Task set
**A.** According to the scholarship article, when will winners of the $30,000 scholarship be announced?
**B.** Please swap "Instruction" for "Directive" in the part of the rows that opens with the line containing "Where should I click to: Click the Italy" and closes with the line containing "Open youseejulia's profile". Return only those lines, with nothing else changed.

Supplied text
-- START --
Penales said she hopes to go to law school to continue the work she has done with her internships, as well as to join a legal counsel for a nonprofit like the American Civil Liberties Union to continue working on policy change.

Penales has a history of activism at Baylor. Last school year, she co-authored the “No Crying On Sundays” bill in support of chartering Gamma Alpha Upsilon while she was a student senator, and she was part of a lawsuit against the U.S. Department of Education for giving Title IX exemptions to religious universities.

“You get a special feeling when you’re fighting for a cause bigger than yourself,” Penales said. “Everyone is giving you all these challenges and obstacles that you have to face in order to push for these causes to be successful. The goal that you’re fighting for affects so much more than you and is for the betterment of institutions that you care about. A lot of people have asked me why I do the work I do at Baylor and why don’t I just transfer. It’s because I love Baylor enough to want to see it change.”

After they learned they had been named finalists, the students said they felt happy and relieved but also felt the pressure as they await the final decision on who would be named a recipient of the scholarship. Winners of the $30,000 scholarship won’t be announced until the week of April 4.

“It’s not over until the fat lady sings,” Stromberg said. “Now we’re in a waiting game. But no matter what happens, I’m really thankful to be at this stage and to have had this experience.”
-- END --
Given records
-- START --
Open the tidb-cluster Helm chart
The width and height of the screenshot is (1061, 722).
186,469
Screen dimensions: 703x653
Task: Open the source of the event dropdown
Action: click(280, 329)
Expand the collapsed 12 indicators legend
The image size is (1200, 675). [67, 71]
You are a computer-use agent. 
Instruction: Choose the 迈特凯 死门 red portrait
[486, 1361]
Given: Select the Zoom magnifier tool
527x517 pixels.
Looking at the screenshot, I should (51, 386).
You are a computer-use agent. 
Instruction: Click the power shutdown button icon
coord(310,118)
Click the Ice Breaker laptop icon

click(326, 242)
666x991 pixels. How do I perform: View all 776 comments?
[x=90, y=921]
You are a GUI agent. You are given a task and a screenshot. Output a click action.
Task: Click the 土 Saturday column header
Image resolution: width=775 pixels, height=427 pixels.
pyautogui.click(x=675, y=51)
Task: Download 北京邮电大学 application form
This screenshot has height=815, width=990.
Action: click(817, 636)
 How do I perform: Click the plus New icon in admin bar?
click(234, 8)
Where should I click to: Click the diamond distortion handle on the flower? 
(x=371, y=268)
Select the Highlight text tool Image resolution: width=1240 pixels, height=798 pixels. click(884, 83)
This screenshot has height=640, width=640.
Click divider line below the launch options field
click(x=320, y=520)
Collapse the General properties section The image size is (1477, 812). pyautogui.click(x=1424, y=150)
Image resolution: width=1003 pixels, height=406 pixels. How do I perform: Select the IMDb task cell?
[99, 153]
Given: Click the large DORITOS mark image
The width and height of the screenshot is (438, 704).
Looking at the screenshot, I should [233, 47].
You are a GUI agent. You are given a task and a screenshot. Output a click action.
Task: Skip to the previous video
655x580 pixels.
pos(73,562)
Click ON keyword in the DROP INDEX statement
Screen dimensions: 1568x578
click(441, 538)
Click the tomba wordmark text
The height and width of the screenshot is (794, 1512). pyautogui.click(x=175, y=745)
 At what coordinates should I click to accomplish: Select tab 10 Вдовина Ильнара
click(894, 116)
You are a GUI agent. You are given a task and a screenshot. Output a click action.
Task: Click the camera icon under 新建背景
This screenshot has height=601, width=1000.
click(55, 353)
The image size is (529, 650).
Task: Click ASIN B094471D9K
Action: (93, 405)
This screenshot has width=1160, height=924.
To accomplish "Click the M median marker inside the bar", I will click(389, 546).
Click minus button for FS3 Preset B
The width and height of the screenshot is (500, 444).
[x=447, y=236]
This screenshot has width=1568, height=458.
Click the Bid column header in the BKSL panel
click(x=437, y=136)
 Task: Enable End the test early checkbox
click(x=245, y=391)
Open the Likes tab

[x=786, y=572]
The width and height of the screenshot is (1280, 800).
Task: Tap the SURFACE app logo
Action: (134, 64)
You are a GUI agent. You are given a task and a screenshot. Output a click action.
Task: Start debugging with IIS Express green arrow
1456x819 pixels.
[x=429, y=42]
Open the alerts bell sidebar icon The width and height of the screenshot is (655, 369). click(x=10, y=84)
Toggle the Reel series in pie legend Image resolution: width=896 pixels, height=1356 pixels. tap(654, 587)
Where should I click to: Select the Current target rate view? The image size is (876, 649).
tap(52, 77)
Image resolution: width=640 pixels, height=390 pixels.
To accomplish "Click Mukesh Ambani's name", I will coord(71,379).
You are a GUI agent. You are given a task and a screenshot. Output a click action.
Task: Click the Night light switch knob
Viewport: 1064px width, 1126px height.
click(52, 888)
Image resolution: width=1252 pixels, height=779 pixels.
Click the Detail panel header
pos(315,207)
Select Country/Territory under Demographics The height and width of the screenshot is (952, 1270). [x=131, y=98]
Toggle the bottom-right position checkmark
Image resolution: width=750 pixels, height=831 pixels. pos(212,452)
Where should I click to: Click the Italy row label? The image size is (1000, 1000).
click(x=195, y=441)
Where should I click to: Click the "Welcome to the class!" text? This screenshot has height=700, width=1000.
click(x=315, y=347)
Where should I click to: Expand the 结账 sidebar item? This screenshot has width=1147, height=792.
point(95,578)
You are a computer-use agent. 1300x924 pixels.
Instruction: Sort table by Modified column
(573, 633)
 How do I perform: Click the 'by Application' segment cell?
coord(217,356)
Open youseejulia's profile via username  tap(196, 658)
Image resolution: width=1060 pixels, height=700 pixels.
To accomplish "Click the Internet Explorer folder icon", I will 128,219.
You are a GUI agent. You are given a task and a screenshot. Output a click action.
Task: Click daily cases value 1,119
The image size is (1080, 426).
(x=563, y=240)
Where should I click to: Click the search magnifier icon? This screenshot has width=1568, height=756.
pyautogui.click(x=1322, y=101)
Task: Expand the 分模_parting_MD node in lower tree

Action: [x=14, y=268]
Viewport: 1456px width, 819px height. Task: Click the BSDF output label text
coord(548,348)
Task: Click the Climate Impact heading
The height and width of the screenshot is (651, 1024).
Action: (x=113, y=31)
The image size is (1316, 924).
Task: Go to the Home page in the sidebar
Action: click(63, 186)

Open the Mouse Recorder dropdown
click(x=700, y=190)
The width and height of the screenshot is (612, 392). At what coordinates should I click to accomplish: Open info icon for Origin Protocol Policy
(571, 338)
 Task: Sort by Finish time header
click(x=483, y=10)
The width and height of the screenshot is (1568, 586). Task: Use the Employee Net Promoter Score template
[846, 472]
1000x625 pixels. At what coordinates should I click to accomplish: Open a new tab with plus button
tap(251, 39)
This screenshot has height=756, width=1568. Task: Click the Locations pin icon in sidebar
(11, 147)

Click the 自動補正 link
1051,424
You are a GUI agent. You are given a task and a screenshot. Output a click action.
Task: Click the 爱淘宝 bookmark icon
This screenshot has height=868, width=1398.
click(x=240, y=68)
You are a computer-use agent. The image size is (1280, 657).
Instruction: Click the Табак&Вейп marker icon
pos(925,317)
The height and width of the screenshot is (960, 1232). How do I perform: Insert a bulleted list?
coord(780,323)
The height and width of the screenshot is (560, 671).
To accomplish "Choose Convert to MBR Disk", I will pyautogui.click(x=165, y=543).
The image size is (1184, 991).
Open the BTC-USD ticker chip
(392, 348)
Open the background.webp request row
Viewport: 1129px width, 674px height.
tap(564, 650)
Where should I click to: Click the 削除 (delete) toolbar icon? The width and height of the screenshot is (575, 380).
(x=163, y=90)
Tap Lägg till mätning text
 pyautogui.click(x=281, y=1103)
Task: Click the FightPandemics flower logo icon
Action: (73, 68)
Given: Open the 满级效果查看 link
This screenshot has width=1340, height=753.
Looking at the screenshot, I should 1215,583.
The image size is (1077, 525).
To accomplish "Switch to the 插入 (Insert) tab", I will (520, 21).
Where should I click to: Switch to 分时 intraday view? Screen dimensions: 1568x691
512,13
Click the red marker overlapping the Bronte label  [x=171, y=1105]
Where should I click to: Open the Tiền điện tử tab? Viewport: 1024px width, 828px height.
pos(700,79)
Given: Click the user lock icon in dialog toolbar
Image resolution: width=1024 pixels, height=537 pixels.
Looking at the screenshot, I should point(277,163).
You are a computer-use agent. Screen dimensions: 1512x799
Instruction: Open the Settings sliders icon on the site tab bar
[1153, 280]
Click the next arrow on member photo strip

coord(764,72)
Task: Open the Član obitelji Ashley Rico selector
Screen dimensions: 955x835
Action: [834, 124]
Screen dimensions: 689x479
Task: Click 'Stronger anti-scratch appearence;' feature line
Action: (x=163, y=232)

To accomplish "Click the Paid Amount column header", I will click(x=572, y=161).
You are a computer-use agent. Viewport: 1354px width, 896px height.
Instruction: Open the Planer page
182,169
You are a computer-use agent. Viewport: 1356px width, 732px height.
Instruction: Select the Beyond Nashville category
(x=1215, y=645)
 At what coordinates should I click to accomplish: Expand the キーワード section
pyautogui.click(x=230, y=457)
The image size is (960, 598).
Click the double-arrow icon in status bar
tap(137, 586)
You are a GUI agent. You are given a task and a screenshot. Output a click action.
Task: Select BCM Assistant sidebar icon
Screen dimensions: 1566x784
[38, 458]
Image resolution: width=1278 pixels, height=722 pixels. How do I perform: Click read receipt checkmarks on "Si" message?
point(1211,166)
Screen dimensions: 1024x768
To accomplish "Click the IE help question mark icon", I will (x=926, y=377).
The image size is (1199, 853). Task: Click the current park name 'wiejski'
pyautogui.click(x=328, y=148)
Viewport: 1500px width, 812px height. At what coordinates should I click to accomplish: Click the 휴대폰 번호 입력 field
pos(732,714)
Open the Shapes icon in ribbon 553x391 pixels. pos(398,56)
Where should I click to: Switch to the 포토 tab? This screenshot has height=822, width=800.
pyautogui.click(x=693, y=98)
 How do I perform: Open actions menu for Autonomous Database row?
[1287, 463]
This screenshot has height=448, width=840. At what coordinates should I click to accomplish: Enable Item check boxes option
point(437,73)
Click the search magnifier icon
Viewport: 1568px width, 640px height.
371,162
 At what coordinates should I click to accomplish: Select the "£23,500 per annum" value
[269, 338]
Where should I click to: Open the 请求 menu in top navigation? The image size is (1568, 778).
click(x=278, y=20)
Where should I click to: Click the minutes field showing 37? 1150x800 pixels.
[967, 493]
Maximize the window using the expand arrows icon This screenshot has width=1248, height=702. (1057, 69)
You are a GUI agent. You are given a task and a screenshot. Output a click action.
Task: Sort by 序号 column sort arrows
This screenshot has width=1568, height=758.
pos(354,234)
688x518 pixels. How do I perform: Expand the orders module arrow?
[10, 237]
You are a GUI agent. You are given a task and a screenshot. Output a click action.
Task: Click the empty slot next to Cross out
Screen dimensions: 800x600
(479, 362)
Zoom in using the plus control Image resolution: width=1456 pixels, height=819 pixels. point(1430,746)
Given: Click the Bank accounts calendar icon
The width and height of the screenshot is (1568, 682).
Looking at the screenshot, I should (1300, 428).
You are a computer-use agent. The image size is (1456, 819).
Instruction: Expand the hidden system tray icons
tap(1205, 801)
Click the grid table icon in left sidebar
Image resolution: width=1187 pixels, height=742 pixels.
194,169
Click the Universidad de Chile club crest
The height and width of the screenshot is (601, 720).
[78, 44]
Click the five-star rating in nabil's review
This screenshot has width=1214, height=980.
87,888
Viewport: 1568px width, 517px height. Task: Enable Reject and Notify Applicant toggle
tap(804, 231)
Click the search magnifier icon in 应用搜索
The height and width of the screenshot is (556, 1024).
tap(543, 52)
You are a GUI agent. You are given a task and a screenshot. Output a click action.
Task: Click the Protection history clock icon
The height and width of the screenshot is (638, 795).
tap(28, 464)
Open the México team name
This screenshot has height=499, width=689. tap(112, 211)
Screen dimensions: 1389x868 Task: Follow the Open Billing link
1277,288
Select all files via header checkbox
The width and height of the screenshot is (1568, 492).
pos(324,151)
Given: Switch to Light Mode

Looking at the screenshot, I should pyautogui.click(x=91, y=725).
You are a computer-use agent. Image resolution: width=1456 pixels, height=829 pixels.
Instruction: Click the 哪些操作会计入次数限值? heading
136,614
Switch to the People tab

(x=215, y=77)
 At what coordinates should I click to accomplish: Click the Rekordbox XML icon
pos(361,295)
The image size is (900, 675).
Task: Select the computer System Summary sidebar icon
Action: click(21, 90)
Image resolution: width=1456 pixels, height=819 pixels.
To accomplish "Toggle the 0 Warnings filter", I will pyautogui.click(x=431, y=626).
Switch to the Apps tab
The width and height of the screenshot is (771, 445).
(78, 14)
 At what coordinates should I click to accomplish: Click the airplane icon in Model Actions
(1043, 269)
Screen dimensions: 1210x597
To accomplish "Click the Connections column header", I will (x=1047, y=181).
-- END --
Task solutions
**A.** The week of April 4.

**B.**
Where should I click to: Click the Italy row label? The image size is (1000, 1000).
click(x=195, y=441)
Where should I click to: Click the "Welcome to the class!" text? This screenshot has height=700, width=1000.
click(x=315, y=347)
Where should I click to: Expand the 结账 sidebar item? This screenshot has width=1147, height=792.
point(95,578)
You are a computer-use agent. 1300x924 pixels.
Directive: Sort table by Modified column
(573, 633)
 How do I perform: Click the 'by Application' segment cell?
coord(217,356)
Open youseejulia's profile via username  tap(196, 658)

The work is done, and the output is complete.